When a bus system goes backwards at speed as this one has, just blame the bus drivers, instead of those who stuffed the planning & implementation of what was lauded as a better system. Not sure who it was better for, but not for public transport commuters.

Too right Psycho. Plenty of bus drivers complain they weren’t properly consulted about the ridiculous Network 2019 mass changes to the bus network and the removal of 750 bus stops. Many remain unhappy with the changes.

When the ACT government is so hyper focused on Light Rail and shows such little interest in the bus network and bus drivers, then it’s not surprising they are struggling to attract staff.

The Public Transport Association of Canberra are the most staunch group of Light Rail advocates you could ever meet. They sound more like bus haters than bus supporters whenever on radio or in the media.

The journalist may as well ask the head of the Collingwood fan club if AFL is a good sport to watch.

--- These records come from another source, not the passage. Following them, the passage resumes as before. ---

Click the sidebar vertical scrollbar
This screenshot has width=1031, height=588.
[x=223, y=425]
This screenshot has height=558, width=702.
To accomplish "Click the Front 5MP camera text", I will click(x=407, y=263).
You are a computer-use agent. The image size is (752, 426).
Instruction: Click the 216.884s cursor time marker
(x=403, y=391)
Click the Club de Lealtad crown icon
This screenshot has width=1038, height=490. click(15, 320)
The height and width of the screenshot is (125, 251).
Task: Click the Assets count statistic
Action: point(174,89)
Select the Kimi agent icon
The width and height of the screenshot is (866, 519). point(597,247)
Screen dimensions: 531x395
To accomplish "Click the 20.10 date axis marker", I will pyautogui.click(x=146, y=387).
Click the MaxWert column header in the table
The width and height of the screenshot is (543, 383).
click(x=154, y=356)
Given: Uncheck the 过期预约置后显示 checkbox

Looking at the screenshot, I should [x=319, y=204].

They aren’t ‘public transport advocates’, they are literally ‘light rail advocates’. From their website: “PTCBR’s origins lie in the ACT Light Rail Coalition, which had been promoting light rail in Canberra since the early 1990s. Following the 2016 ACT election, it was clear that light rail would play an important part in Canberra’s public transport system, and PTCBR formed to work for better public transport and a better Canberra.”

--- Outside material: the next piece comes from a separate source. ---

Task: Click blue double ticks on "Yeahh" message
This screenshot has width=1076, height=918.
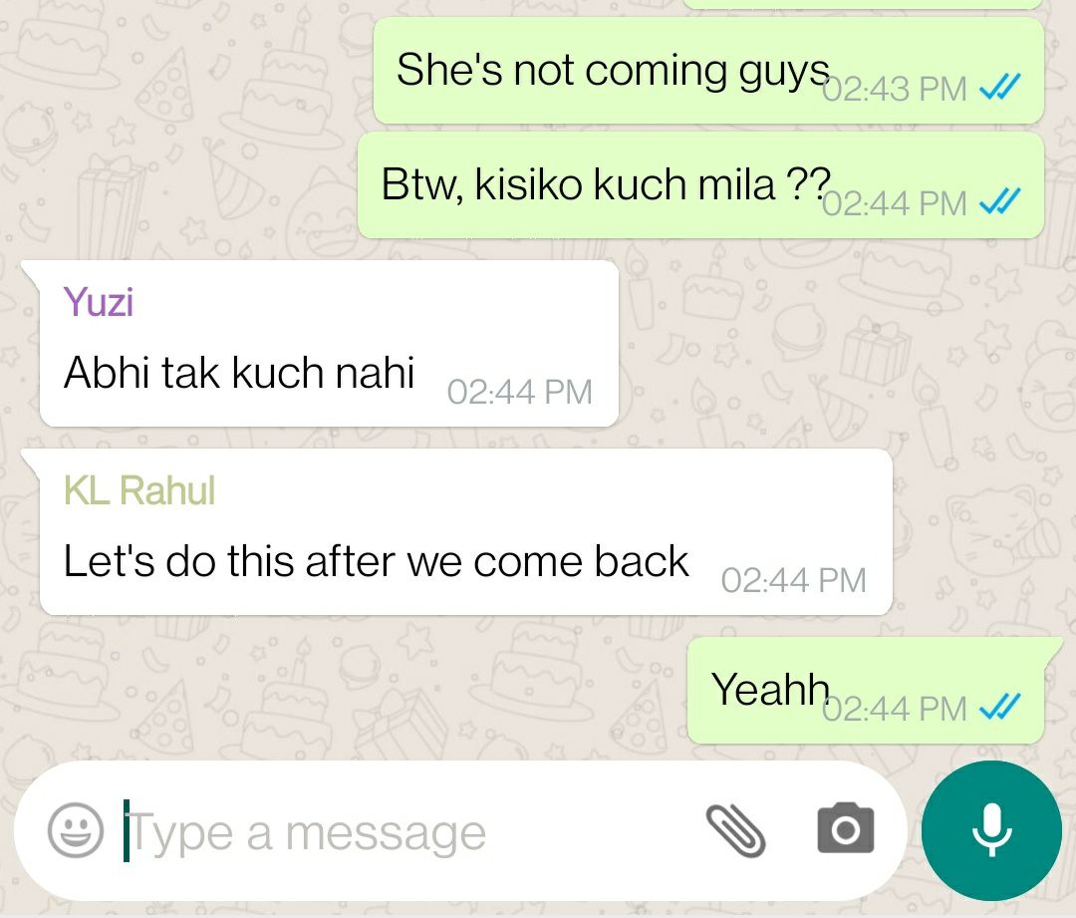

Yes BJ, when the organisation just rebadged itself from the old ACT for Light Rail lobby group, it’s not like the people involved suddenly shifted their views.

But even then, they can see the benefits in what the Liberals have proposed for the majority of Canberra’s public transport connectivity rather than just the tiny minority of people along a light rail network that will take decades to complete.

They are right that the Liberals should include provision for future upgrades to rail or other transport modes when they become viable but the most effective way to do that would be through protecting alignments and leaving space. Something that can easily be achieved with dedicated busways, which could be converted in the future.